_TASK DIRECTIONS_: Check each line of the material below, and copy it if it holds the string "title".

- - - -

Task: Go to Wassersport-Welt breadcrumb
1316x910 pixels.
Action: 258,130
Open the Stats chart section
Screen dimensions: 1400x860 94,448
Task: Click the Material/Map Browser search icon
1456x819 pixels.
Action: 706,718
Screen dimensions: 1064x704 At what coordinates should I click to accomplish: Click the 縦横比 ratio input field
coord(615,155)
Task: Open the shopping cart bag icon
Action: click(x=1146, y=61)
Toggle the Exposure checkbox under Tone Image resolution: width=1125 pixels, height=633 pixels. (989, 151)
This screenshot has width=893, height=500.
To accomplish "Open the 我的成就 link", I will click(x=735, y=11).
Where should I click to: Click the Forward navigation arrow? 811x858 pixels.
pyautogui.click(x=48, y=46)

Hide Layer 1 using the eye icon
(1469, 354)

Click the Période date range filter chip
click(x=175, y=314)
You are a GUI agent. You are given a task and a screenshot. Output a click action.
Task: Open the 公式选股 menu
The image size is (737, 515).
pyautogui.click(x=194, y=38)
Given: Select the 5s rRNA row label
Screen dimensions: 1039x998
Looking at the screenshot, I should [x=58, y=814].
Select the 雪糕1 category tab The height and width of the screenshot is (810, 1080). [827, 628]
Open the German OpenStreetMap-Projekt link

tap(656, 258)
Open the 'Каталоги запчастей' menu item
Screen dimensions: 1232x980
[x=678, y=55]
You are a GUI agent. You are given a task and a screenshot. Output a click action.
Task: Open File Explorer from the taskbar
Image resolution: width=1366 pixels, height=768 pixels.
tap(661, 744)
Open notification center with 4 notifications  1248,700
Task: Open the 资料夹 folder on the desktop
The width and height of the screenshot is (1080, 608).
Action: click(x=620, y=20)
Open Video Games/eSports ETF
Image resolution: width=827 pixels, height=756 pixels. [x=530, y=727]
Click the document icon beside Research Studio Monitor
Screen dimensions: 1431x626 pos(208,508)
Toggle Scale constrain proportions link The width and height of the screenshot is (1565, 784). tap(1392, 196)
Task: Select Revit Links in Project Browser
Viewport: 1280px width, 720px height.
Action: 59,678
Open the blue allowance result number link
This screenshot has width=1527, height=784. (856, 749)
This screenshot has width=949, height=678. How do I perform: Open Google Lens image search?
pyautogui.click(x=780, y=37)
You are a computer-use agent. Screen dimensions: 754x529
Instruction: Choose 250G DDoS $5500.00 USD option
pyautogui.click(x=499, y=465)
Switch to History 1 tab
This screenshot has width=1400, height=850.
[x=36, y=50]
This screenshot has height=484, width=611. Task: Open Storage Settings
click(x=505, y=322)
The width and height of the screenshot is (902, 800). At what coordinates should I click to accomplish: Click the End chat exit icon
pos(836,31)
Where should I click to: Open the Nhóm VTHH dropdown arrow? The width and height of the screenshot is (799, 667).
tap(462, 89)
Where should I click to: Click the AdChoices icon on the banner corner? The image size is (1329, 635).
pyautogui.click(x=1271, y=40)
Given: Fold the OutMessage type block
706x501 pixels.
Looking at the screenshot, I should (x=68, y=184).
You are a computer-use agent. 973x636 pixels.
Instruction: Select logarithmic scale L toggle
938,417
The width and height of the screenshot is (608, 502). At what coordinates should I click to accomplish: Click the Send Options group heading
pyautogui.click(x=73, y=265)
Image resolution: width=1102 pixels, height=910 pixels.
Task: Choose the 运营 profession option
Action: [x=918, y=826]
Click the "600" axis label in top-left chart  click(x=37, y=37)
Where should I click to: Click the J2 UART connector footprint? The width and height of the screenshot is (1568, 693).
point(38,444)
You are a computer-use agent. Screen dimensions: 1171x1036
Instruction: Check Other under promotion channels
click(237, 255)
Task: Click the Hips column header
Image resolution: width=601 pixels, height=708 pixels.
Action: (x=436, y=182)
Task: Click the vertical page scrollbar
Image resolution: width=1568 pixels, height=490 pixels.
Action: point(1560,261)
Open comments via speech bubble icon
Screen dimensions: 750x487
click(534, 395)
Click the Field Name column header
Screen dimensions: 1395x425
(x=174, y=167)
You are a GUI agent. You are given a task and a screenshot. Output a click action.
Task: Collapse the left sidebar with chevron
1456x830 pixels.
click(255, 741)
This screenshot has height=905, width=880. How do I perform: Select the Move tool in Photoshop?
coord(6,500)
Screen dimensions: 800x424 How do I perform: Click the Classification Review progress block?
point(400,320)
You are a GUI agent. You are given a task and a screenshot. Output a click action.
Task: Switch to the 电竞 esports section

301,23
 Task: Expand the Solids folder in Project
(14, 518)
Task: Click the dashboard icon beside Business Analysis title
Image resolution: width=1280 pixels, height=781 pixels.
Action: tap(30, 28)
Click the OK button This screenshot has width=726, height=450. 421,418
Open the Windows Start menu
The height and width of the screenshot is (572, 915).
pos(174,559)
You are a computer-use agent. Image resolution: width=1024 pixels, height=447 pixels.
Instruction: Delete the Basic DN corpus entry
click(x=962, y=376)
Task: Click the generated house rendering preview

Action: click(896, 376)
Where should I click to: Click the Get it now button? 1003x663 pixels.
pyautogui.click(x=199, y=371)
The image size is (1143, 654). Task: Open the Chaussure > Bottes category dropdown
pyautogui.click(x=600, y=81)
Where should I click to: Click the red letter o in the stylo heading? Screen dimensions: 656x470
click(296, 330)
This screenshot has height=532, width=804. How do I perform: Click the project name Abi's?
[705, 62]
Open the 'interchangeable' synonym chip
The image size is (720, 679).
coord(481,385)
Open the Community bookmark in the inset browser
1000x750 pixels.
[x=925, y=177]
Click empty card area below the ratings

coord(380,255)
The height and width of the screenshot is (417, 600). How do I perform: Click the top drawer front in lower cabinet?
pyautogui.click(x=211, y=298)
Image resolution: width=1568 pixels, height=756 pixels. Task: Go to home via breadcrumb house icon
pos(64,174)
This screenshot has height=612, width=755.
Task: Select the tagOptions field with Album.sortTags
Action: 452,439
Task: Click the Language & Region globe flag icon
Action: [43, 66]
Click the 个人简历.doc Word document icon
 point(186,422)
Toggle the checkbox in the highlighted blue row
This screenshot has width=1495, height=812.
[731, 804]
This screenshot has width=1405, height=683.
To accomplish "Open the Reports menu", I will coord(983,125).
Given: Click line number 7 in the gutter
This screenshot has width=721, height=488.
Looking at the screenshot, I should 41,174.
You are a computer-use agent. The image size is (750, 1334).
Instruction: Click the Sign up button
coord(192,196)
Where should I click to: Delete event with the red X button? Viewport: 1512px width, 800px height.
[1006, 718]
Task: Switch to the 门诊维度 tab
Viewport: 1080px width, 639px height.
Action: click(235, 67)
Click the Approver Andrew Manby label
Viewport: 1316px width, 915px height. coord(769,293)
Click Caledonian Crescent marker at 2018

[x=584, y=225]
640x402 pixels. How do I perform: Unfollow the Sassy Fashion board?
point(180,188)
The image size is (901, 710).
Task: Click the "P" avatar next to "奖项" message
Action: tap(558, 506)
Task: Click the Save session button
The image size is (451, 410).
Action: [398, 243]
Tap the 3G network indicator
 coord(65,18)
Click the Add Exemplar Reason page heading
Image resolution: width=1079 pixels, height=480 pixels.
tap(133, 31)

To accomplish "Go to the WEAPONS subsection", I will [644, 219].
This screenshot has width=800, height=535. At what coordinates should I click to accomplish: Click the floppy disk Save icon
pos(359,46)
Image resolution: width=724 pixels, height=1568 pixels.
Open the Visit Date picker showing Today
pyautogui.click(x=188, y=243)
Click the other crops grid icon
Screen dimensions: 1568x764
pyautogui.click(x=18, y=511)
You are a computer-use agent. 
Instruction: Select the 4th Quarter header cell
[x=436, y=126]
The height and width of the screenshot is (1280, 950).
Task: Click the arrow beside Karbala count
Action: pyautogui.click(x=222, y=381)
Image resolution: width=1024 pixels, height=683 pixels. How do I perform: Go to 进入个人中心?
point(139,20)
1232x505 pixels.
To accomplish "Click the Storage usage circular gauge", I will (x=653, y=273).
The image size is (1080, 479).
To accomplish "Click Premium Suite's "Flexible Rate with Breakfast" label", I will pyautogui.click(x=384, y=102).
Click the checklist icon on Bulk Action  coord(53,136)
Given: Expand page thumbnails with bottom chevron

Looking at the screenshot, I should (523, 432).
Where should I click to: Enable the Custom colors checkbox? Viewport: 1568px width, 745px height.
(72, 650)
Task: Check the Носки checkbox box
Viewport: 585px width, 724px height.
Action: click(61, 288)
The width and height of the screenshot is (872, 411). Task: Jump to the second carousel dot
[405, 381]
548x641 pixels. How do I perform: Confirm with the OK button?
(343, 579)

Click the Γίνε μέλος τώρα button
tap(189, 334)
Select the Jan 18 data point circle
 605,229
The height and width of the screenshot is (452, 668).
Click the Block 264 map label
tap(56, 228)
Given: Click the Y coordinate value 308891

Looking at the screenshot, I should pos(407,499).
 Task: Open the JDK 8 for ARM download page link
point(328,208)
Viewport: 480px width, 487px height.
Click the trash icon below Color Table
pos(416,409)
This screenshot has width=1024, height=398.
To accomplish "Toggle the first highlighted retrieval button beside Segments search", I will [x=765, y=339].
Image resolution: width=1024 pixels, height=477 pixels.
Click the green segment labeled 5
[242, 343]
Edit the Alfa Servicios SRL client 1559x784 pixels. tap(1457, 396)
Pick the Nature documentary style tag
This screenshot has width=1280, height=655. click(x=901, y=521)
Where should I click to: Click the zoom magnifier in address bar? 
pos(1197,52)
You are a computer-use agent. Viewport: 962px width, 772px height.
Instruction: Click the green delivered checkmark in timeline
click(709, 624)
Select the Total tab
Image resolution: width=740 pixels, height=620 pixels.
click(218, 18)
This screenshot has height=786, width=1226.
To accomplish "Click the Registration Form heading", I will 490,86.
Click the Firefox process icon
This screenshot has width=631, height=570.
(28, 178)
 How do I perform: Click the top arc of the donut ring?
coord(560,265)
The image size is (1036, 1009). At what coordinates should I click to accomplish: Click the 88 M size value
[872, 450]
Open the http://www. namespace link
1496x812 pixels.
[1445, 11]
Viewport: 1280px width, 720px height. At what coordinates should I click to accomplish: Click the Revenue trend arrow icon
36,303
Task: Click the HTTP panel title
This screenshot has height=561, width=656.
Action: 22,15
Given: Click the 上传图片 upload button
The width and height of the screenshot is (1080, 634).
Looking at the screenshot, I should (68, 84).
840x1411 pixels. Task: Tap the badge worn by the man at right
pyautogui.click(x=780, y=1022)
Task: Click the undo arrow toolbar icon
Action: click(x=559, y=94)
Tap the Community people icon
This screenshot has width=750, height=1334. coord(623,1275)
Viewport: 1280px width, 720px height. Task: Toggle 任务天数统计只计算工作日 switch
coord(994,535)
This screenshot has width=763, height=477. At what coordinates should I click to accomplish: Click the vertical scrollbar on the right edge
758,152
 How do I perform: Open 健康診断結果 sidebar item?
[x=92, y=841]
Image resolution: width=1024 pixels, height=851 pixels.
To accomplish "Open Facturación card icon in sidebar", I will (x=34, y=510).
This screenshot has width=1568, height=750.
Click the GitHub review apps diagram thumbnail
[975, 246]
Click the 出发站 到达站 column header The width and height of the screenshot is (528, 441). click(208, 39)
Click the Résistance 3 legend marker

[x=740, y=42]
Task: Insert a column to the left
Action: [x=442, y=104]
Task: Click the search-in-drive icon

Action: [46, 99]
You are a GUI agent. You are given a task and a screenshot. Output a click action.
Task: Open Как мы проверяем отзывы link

- - - -

_ANSWER FOR THE TASK_:
Task: Click the dashboard icon beside Business Analysis title
Task: Click the HTTP panel title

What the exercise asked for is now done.